It depresses me more than I can say that, twenty years later, it still needs to be said.

I am sick of the locker room.  I am sick of the “this is our space and you’ll play by our rules” attitude.  I’m sick of pathetic excuses being made for people who have achieved middle age and hence can be damned well expected to know when they are being unpardonably OBNOXIOUS.  A grown man who doesn’t realize that nonstop sexual conversation will make the young women around him cringe?  GMAFB — he’s not a toddler.  He damned well knows what he’s doing.

I am also sick of the unsubtle message that’s communicated to women that there can be only one “girl” in the room at a time, because it sets us against one another if we’re all competing only for one spot.

And I am sick and tired enough to SCREAM over the lip-service being done to attracting women to STEM careers that glosses over the fact that this horseshit is a HUGE part of why women don’t go into or aren’t retained in STEM careers.

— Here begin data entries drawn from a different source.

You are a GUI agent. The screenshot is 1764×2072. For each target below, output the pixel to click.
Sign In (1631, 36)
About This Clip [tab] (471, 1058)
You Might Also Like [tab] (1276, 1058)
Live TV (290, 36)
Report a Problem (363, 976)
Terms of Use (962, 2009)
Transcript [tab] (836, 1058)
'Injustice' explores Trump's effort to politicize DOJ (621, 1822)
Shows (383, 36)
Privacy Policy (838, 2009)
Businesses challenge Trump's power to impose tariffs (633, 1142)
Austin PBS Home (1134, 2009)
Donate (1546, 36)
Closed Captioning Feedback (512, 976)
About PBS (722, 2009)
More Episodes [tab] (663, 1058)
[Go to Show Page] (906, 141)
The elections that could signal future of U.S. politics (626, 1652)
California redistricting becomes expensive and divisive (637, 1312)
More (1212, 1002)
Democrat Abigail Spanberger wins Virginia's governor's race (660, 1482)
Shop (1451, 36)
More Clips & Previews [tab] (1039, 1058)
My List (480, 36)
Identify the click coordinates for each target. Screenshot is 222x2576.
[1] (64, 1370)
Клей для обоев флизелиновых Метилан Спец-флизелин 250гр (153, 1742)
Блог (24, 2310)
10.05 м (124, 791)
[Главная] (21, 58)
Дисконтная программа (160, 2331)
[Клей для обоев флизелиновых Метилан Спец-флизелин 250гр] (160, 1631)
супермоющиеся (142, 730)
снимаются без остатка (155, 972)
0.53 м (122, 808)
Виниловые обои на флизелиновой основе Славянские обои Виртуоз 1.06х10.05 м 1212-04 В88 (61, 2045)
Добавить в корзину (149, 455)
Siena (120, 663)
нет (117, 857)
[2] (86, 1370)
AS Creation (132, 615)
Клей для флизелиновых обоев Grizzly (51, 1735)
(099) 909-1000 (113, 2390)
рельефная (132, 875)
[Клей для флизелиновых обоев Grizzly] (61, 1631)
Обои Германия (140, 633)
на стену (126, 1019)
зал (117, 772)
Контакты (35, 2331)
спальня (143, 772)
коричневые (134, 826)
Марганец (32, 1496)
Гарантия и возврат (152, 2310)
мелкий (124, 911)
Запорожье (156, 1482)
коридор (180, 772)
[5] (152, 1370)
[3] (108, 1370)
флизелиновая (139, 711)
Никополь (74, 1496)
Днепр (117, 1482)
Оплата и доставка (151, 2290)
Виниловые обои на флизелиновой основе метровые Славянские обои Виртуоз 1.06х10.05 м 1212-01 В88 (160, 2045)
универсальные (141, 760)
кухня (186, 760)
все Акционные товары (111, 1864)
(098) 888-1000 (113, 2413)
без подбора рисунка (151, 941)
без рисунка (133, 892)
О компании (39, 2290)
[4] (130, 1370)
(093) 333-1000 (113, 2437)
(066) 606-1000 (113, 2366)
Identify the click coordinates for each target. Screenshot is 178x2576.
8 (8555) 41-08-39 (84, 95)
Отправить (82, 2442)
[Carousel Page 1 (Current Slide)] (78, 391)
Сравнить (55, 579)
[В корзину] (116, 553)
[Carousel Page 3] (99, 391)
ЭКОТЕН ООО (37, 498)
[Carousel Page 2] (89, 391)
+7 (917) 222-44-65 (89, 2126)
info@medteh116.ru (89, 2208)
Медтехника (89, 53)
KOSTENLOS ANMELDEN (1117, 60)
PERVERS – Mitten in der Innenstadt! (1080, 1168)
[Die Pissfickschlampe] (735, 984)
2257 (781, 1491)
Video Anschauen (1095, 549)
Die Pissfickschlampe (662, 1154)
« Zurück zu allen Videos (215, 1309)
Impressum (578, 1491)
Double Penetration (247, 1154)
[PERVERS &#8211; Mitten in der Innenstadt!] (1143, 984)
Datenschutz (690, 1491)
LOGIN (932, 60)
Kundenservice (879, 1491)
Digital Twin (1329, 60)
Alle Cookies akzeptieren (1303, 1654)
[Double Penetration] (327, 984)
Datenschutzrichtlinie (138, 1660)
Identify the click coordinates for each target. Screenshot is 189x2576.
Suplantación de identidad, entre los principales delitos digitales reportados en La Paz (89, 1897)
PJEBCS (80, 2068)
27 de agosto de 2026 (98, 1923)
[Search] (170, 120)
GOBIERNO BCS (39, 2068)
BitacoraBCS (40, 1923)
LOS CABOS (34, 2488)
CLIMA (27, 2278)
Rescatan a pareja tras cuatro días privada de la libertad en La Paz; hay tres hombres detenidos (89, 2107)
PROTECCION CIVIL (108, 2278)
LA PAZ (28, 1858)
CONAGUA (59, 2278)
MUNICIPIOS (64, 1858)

I am SICK AND TIRED of the chipper, cute little commentary about “telling girls it’s cool to be in science!” and the stupid interviews with women at NASA that always make sure to ask them, “Did you *gasp!* like math?” with the implication shoveled at girls — who are all completely incompetent at math, right? — not to worry, girls!  You can stink at math and still work at NASA!  I’ve never once read an interview with Mohawk Guy or Adam Steltzner that asks them, “So here’s your chance to say that you suck at math so men who can’t add two and two can still feel heartened that there’s a place at NASA for them.”

I’m tired of having the “problem” of women in STEM being equated to a problem with WOMEN.  They’re not confident enough! Their too scared at being thought uncool!  They’re too stupid at math and think they can’t work there!  They think it’s not girly pink-n-frilly enough!

Never once is the idea even floated that maybe, just maybe, they get treated like shit by the men there and often abandoned by the lone woman who’s afraid of losing her Queen Bee status as the only woman allowed in the room.

Not enough women in STEM?  Gosh, what’s wrong with them?

Here’s a possibility: NOTHING.  Maybe we can ask what’s wrong with STEM instead?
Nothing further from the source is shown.